Starting at the line that contains "Screen dimensions: 2560x1390", transcribe each line exactly through the last line of the data. Include nothing else.

━━━━━━

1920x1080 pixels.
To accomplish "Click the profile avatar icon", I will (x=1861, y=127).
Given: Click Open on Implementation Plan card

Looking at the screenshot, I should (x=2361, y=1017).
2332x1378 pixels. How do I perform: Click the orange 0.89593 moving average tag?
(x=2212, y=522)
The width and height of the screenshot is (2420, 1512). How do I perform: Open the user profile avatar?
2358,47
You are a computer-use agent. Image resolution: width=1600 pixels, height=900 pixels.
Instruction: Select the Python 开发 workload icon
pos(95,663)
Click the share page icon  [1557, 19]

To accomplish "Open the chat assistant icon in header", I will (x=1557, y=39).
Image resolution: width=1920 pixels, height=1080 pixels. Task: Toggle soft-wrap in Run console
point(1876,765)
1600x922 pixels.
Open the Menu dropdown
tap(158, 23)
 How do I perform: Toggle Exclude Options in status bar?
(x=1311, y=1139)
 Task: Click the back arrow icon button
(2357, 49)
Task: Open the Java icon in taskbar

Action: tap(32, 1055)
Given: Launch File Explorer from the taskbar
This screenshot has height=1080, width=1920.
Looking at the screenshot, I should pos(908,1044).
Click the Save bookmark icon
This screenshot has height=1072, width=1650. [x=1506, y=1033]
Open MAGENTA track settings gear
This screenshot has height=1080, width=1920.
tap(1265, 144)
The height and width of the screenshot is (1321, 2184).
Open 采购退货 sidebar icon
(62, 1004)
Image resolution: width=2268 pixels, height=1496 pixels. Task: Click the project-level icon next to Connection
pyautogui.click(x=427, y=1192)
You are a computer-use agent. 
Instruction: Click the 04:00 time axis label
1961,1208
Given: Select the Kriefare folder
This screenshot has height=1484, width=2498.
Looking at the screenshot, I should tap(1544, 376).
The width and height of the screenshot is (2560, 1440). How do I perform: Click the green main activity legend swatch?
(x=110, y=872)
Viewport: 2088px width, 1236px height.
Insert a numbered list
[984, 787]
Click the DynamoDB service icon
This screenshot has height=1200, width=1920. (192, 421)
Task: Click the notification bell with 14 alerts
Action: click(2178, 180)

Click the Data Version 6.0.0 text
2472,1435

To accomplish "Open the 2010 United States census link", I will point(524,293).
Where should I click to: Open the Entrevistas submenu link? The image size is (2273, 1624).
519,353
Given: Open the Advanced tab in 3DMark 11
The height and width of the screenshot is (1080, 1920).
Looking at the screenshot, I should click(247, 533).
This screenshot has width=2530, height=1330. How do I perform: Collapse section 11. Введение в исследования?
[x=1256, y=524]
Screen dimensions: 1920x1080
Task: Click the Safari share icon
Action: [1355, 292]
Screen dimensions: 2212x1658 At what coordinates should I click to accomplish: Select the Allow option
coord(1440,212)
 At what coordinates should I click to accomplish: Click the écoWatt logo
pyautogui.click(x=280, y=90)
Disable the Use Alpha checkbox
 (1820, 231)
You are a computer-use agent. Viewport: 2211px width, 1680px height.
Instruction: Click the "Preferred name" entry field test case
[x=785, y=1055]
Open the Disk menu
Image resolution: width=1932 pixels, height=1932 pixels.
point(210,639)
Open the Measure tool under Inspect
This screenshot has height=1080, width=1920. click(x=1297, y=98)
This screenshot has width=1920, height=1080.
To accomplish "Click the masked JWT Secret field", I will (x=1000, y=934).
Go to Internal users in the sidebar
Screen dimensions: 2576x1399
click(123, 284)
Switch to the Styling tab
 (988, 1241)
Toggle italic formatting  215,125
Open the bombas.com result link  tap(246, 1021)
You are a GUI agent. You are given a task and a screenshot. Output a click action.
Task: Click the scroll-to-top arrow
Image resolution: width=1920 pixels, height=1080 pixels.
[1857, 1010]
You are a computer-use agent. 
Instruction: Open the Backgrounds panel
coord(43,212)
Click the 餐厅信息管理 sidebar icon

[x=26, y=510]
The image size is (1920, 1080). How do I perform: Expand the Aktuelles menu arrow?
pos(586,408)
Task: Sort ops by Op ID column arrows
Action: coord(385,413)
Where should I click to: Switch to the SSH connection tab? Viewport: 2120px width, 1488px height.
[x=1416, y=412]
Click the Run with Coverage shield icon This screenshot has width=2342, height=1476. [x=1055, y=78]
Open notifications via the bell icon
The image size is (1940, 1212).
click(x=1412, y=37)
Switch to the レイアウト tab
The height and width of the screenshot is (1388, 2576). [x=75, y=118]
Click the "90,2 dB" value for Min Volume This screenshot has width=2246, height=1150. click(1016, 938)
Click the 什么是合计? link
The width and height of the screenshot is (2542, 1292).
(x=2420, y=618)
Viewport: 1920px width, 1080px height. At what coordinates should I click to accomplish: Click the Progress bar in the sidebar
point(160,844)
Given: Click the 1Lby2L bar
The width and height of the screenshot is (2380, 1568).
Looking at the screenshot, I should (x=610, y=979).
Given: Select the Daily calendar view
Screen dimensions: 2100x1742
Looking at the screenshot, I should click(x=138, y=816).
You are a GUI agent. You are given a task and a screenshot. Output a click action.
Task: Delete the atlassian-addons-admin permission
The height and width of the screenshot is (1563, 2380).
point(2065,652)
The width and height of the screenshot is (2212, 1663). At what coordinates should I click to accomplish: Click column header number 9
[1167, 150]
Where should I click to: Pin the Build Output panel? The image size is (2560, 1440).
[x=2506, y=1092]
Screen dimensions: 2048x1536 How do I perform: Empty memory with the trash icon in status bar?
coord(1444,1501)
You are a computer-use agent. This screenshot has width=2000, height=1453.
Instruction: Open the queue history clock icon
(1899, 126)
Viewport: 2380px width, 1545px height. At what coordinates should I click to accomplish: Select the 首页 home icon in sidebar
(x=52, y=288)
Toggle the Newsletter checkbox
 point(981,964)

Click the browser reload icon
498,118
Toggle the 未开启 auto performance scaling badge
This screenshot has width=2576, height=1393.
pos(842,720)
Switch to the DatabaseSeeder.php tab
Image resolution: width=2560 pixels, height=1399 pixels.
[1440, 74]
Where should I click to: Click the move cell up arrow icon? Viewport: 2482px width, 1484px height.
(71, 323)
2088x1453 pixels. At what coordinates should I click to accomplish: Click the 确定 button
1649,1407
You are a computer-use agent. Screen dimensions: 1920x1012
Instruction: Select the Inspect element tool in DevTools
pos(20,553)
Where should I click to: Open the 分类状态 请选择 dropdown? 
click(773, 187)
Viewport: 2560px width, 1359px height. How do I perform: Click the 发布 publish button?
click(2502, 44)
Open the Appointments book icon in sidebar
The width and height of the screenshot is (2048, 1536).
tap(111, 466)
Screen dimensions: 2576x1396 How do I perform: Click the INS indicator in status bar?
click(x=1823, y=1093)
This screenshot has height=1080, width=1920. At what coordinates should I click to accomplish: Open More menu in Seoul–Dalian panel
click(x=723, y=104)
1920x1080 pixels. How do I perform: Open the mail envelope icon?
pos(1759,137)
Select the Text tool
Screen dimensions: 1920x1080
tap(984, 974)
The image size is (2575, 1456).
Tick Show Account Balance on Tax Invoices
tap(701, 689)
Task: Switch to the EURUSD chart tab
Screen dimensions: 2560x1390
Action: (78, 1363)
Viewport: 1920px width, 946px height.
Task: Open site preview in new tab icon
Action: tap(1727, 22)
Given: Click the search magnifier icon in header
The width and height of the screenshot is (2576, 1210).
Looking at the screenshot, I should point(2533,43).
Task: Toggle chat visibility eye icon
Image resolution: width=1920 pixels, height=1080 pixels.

━━━━━━

**Output for this exercise**
Screen dimensions: 2560x1390
Action: (78, 1363)
Viewport: 1920px width, 946px height.
Task: Open site preview in new tab icon
Action: tap(1727, 22)
Given: Click the search magnifier icon in header
The width and height of the screenshot is (2576, 1210).
Looking at the screenshot, I should point(2533,43).
Task: Toggle chat visibility eye icon
Image resolution: width=1920 pixels, height=1080 pixels.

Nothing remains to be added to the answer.